Evaluation of long-term cardiac MRI outcome following micro-dystrophin gene therapy in subjects with Duchenne muscular dystrophy receiving SGT-001


Clinical Trials

Poster Number: M184


Stephanie Salabarria, BHSc, University of Florida, Renata Shih, MD, University of Florida, Carmen Leon, MD, U of Florida, Tina Cousins, BS, RDCS, University of Florida, Julie Berthy, DNP, University of Florida, Manuela Corti, PT, PhD, University of Florida, Glenn Walter, PhD, University of FL Department of Physiology and Aging, Faris Al-Mousily, MD, Arnold Palmer, Barry Byrne, MD, PhD, University of Florida

Background: Micro-dystrophin gene replacement therapies for Duchenne muscular dystrophy (DMD) have not been thoroughly investigated for their efficacy in preventing or delaying the cardiac manifestations of DMD. Adeno-associated viral serotype 9 (AAV9) has shown to have effective cardiomyocyte transduction following intravenous administration preventing cardiac strain abnormalities and maintaining normal (>55%) ejection fraction (EF) in preclinical models. Here we present long term cardiac imaging resonance imaging (cMRI) data on seven subjects dosed in the Solid Biosciences IGNITE DMD Phase I/II trial using SGT-001, an AAV9 micro-dystrophin therapy.

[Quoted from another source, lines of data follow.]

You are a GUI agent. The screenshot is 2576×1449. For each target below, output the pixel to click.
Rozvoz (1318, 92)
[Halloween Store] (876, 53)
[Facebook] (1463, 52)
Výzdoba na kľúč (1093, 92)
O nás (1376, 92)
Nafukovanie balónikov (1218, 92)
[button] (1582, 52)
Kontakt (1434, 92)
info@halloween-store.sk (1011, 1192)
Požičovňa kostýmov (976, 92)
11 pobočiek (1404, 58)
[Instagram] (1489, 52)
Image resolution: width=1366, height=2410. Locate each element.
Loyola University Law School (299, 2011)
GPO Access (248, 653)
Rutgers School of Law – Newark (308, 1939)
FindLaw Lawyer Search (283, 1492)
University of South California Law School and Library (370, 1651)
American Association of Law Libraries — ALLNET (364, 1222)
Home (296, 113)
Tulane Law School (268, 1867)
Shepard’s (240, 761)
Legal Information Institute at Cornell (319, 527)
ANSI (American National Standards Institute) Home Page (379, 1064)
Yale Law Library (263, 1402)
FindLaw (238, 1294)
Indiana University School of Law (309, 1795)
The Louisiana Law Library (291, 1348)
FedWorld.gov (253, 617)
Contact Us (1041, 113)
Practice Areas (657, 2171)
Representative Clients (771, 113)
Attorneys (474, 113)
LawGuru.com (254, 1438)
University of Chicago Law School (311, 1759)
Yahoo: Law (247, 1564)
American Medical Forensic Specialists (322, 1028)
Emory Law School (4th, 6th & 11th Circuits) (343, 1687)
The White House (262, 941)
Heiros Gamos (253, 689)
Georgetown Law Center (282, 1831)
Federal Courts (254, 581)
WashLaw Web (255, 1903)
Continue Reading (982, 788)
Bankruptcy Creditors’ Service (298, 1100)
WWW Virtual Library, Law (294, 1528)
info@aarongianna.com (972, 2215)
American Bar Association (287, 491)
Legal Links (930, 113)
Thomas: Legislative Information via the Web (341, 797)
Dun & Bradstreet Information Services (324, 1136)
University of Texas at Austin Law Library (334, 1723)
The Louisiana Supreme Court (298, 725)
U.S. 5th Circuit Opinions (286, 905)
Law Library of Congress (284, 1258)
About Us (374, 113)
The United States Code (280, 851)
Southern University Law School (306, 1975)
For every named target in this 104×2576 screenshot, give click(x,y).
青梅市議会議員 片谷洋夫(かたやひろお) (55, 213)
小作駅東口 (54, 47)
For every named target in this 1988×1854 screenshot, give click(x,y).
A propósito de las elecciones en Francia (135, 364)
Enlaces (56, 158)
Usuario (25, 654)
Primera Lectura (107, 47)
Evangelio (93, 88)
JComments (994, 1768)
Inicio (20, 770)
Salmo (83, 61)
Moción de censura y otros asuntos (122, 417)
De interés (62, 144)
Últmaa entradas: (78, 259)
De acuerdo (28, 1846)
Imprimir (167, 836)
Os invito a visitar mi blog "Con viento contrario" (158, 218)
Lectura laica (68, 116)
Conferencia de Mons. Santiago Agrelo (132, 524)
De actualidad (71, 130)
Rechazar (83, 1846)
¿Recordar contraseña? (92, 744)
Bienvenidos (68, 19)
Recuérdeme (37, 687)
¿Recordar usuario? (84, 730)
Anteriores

Methods: Review of cMRI findings of subjects in the IGNITE DMD study at the University of Florida. cMRIs were obtained using a standardized protocol at Baseline and yearly up to Year-5 with a 3T/60cm Siemens Prisma scanner. Images were analyzed using Medis Cardiac Imaging. cMRIs from baseline and yearly up to year 5 after dosing were included. Subjects with 2 or more cMRIs were included.

Results: Seven participants met criteria. All subjects were white males, median age (range) at dosing was 7y (5-14) and had a median BMI (range) of 17.9 (17.6-26.0). One participant was non-ambulant and six were ambulant at the time of dosing. Participant 1-3 received the low-dose of SGT-001 (5E13 vg/kg) and particpants 4-7 received the high-dose (2E14 vg/kg). All were on a daily steroid regimen and under standard cardiac care. Ejection fraction (EF) remained within normal range for subjects 2-7, median 61.8% (51-72). The oldest particpant (14y, Subject 1) exhibited a decreased EF at Year 5 (39%) when compared to his pre-treatment EF (50.9%), however, had near normal left ventricle (LV) endo Global circumferential strain (GCS)% at Year 3 (–16.95). LVEDV was normal in participants 2-7 throughout the duration of the study, median 67.2 mL/m2 (56 -108 mL/m2). Subject 1 showed an increased LVEDV at Year 5 of 118.76 mL/m2 vs. 94.7 mL/m2 pre-treatment.

Conclusion: This is the first study that describes longitudinal cMRI findings in DMD subjects that have received micro-dystrophin gene therapy. We observed that cardiac function was preserved as the individuals age with expected worsening of DMD-related cardiomyopathy. Further studies are needed to better understand the effects of the DMD gene therapy in the heart and carefully quantify the extent of cardiac gene transfer.